___ Data for review

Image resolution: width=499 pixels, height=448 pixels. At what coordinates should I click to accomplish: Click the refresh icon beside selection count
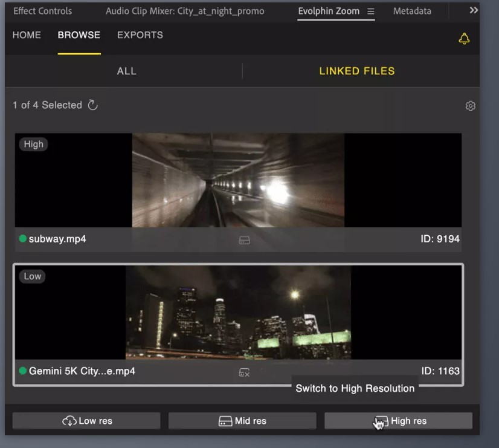pos(92,105)
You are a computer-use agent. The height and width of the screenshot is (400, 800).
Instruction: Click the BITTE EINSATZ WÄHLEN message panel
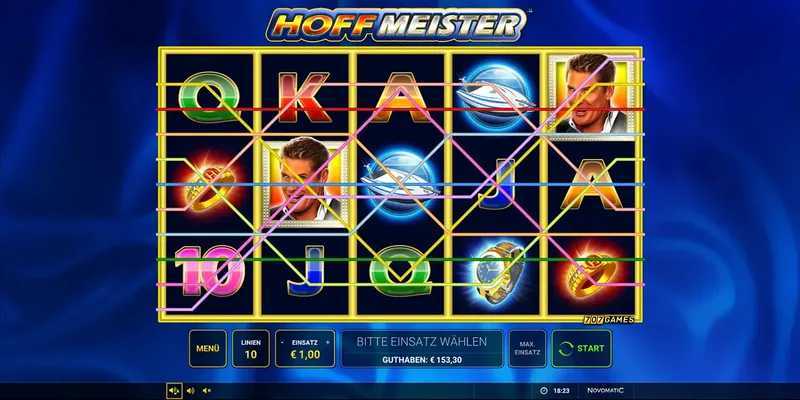[x=421, y=348]
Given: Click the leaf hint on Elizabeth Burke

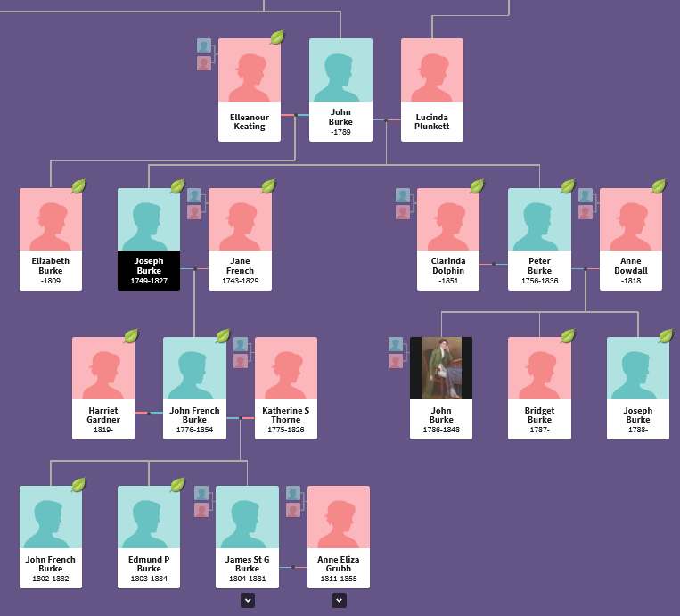Looking at the screenshot, I should (x=78, y=186).
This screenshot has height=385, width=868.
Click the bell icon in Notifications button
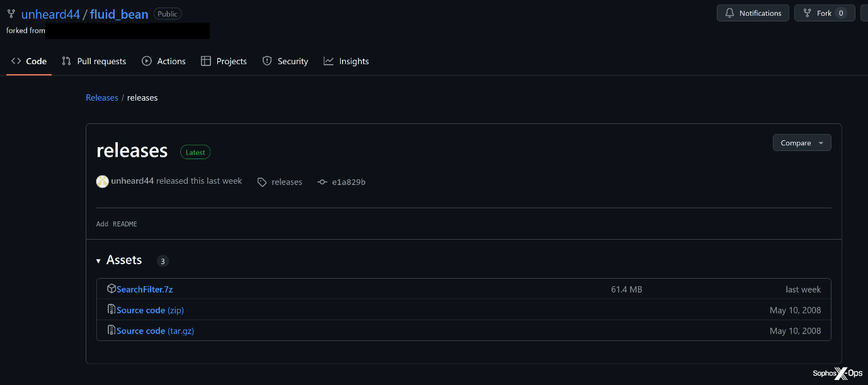(730, 13)
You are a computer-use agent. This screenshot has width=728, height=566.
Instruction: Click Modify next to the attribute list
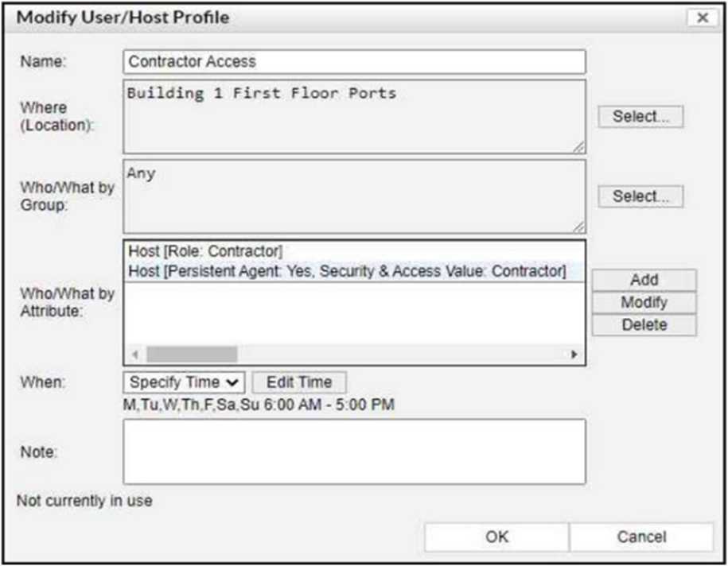[644, 302]
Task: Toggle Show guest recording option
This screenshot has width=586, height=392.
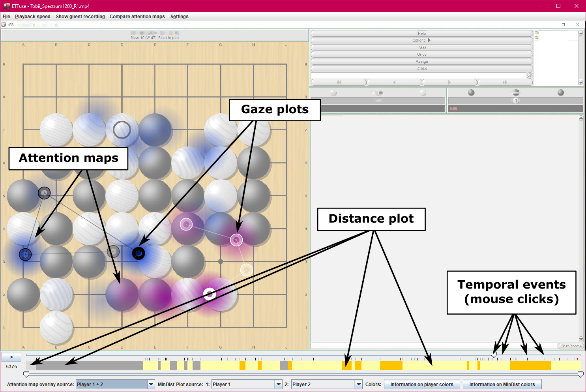Action: [x=80, y=17]
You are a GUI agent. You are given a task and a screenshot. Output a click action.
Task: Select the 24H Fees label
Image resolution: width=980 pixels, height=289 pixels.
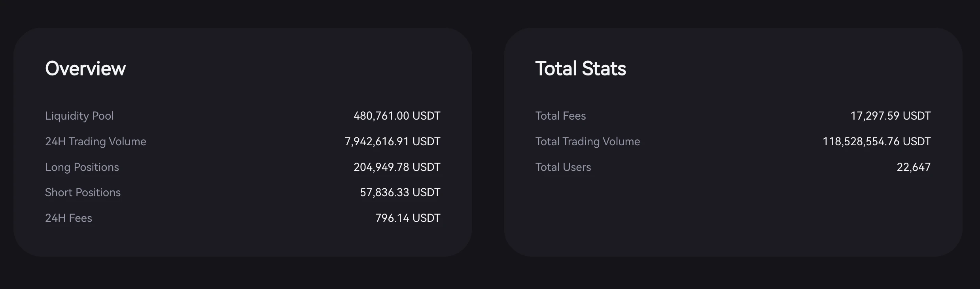click(x=68, y=218)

______

What is needed:
Pictures must be left out. Repeat exactly the lines from the one containing "You are a GUI" through the final line of the data.

Reply to the task:
You are a GUI agent. You are given a task and a screenshot. Output a click action.
Task: Select the 24H Fees label
Image resolution: width=980 pixels, height=289 pixels.
click(x=68, y=218)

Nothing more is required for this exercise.